EXERCISE DETAILS: Your reply should hold the line containing "[instagram] (48, 183)" and every later line of the records, reproduced exactly, and no other lines.

WORKING DATA:
Content starts

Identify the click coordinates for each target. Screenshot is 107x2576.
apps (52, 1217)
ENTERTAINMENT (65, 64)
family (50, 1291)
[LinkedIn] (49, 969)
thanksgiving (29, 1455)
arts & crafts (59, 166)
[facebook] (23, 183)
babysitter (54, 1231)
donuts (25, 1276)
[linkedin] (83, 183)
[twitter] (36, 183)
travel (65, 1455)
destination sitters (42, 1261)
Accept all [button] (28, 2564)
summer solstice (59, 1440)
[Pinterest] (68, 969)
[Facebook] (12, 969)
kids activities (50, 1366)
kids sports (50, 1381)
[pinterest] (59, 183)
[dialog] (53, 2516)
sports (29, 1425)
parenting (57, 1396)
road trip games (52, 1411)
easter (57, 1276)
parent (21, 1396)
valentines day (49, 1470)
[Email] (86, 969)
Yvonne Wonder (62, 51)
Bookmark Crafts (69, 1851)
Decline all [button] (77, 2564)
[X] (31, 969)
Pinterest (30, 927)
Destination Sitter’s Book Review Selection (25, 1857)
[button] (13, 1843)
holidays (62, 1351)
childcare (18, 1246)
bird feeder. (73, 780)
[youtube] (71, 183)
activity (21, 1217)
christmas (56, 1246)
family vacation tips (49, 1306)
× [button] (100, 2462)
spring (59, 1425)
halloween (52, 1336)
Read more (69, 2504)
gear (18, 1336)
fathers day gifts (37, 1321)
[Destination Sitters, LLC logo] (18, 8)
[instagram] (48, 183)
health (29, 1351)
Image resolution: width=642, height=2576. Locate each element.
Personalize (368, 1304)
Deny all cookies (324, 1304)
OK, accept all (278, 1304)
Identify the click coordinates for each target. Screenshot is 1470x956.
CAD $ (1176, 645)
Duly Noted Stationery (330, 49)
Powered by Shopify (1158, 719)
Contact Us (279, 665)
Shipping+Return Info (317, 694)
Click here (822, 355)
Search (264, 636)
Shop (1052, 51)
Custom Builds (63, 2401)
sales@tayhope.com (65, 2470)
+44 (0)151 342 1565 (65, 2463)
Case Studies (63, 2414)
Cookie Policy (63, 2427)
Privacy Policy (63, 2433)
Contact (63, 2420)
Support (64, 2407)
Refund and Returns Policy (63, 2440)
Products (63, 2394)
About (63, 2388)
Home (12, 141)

Content ends

SOLVED EXERCISE:
[instagram] (48, 183)
health (29, 1351)
Image resolution: width=642, height=2576. Locate each element.
Personalize (368, 1304)
Deny all cookies (324, 1304)
OK, accept all (278, 1304)
Identify the click coordinates for each target. Screenshot is 1470x956.
CAD $ (1176, 645)
Duly Noted Stationery (330, 49)
Powered by Shopify (1158, 719)
Contact Us (279, 665)
Shipping+Return Info (317, 694)
Click here (822, 355)
Search (264, 636)
Shop (1052, 51)
Custom Builds (63, 2401)
sales@tayhope.com (65, 2470)
+44 (0)151 342 1565 (65, 2463)
Case Studies (63, 2414)
Cookie Policy (63, 2427)
Privacy Policy (63, 2433)
Contact (63, 2420)
Support (64, 2407)
Refund and Returns Policy (63, 2440)
Products (63, 2394)
About (63, 2388)
Home (12, 141)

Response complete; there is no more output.